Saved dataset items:
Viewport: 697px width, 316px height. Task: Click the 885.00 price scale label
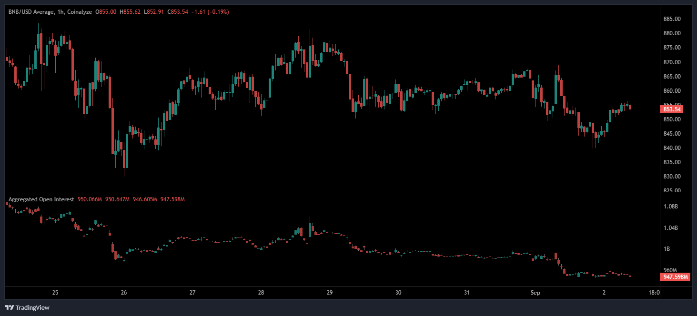(x=671, y=19)
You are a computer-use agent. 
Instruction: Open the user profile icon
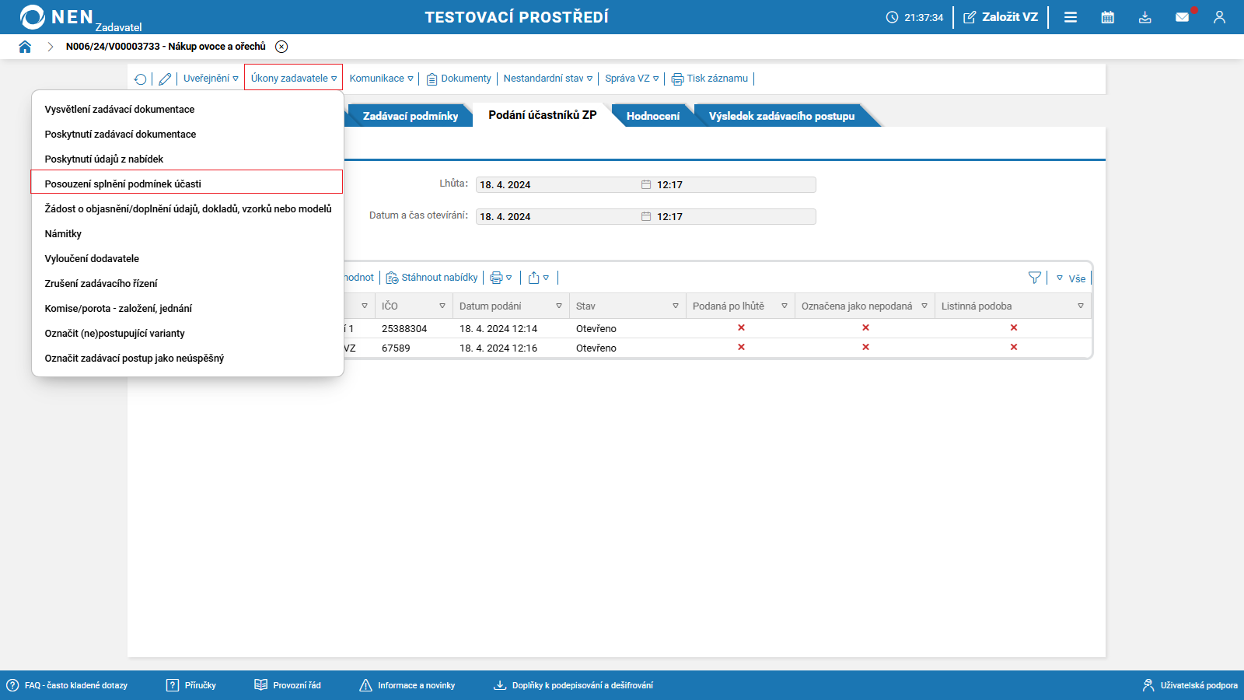pyautogui.click(x=1219, y=17)
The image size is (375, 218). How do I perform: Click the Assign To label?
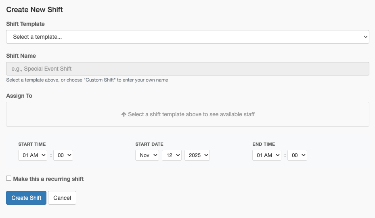coord(19,96)
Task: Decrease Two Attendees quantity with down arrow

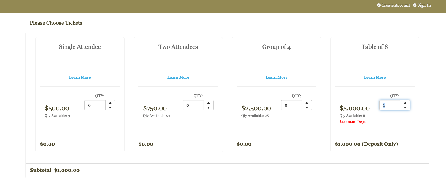Action: (x=208, y=107)
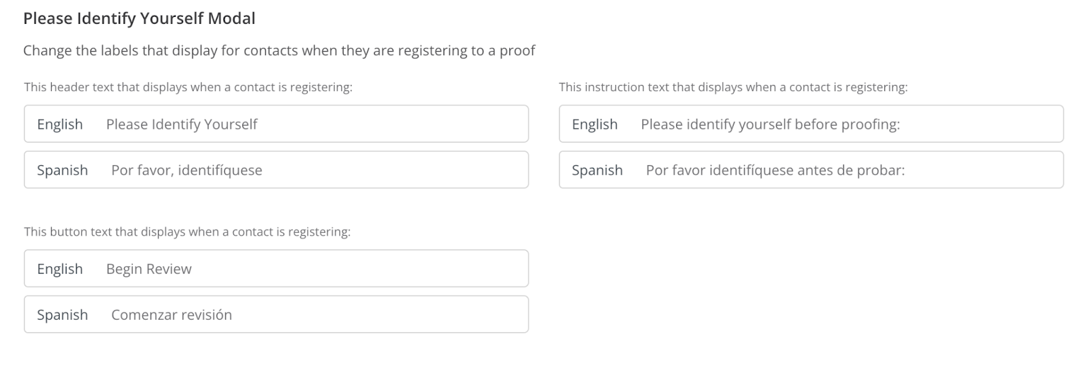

Short task: Reproduce every line above, requests included, and raise each coordinate in the answers by 27. Omit the pictures from your answer.

Solution to the exercise:
Viewport: 697px width, 316px height. Task: Click the 885.00 price scale label
(x=698, y=46)
You are a computer-use agent. 
Instruction: Open the user profile icon
pyautogui.click(x=1246, y=44)
The image size is (375, 218). How do I perform: Click the Assign To label?
coord(46,123)
Task: Decrease Two Attendees quantity with down arrow

Action: (x=235, y=134)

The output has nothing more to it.